# WHAT YOU WILL DO
Transcribe the records word for word, leaving nothing out.

[Extracted records]
■ ■ ■

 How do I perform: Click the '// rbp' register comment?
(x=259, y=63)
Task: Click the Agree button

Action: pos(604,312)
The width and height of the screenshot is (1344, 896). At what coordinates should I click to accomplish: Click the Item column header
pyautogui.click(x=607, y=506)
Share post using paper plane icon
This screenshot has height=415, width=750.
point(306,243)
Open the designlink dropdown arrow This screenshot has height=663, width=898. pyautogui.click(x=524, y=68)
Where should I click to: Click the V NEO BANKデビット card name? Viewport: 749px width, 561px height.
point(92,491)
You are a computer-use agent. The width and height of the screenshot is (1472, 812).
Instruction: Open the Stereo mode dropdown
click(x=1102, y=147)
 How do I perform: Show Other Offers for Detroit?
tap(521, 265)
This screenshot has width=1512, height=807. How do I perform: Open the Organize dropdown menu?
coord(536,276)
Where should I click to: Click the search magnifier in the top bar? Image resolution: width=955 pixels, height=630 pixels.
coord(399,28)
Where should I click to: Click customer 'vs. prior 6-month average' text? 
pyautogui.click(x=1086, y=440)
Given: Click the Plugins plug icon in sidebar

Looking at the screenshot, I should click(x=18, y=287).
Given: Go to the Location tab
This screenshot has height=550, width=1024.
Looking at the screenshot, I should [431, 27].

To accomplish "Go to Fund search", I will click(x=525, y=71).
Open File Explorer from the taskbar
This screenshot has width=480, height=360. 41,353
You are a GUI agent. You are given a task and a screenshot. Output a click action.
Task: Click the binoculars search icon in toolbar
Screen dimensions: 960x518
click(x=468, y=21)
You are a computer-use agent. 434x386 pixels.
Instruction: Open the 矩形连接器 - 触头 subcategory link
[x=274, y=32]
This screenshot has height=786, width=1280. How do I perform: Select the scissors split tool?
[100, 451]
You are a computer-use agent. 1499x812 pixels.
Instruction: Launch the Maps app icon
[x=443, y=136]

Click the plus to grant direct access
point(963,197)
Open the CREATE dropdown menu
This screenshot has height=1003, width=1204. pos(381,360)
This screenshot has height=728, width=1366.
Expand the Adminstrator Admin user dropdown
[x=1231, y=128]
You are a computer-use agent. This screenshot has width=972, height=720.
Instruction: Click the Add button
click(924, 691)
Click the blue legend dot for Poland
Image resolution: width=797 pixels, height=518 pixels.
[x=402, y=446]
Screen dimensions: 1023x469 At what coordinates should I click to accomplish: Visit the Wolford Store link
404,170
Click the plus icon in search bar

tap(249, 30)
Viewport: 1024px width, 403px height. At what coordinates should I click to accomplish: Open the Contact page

■ ■ ■

# ANSWER SPACE
 How do I perform: Click the '// rbp' register comment?
(x=259, y=63)
Task: Click the Agree button

Action: pos(604,312)
The width and height of the screenshot is (1344, 896). At what coordinates should I click to accomplish: Click the Item column header
pyautogui.click(x=607, y=506)
Share post using paper plane icon
This screenshot has height=415, width=750.
point(306,243)
Open the designlink dropdown arrow This screenshot has height=663, width=898. pyautogui.click(x=524, y=68)
Where should I click to: Click the V NEO BANKデビット card name? Viewport: 749px width, 561px height.
point(92,491)
You are a computer-use agent. The width and height of the screenshot is (1472, 812).
Instruction: Open the Stereo mode dropdown
click(x=1102, y=147)
 How do I perform: Show Other Offers for Detroit?
tap(521, 265)
This screenshot has width=1512, height=807. How do I perform: Open the Organize dropdown menu?
coord(536,276)
Where should I click to: Click the search magnifier in the top bar? Image resolution: width=955 pixels, height=630 pixels.
coord(399,28)
Where should I click to: Click customer 'vs. prior 6-month average' text? 
pyautogui.click(x=1086, y=440)
Given: Click the Plugins plug icon in sidebar

Looking at the screenshot, I should click(x=18, y=287).
Given: Go to the Location tab
This screenshot has height=550, width=1024.
Looking at the screenshot, I should [431, 27].

To accomplish "Go to Fund search", I will click(x=525, y=71).
Open File Explorer from the taskbar
This screenshot has width=480, height=360. 41,353
You are a GUI agent. You are given a task and a screenshot. Output a click action.
Task: Click the binoculars search icon in toolbar
Screen dimensions: 960x518
click(x=468, y=21)
You are a computer-use agent. 434x386 pixels.
Instruction: Open the 矩形连接器 - 触头 subcategory link
[x=274, y=32]
This screenshot has height=786, width=1280. How do I perform: Select the scissors split tool?
[100, 451]
You are a computer-use agent. 1499x812 pixels.
Instruction: Launch the Maps app icon
[x=443, y=136]

Click the plus to grant direct access
point(963,197)
Open the CREATE dropdown menu
This screenshot has height=1003, width=1204. pos(381,360)
This screenshot has height=728, width=1366.
Expand the Adminstrator Admin user dropdown
[x=1231, y=128]
You are a computer-use agent. This screenshot has width=972, height=720.
Instruction: Click the Add button
click(924, 691)
Click the blue legend dot for Poland
Image resolution: width=797 pixels, height=518 pixels.
[x=402, y=446]
Screen dimensions: 1023x469 At what coordinates should I click to accomplish: Visit the Wolford Store link
404,170
Click the plus icon in search bar

tap(249, 30)
Viewport: 1024px width, 403px height. At what coordinates should I click to accomplish: Open the Contact page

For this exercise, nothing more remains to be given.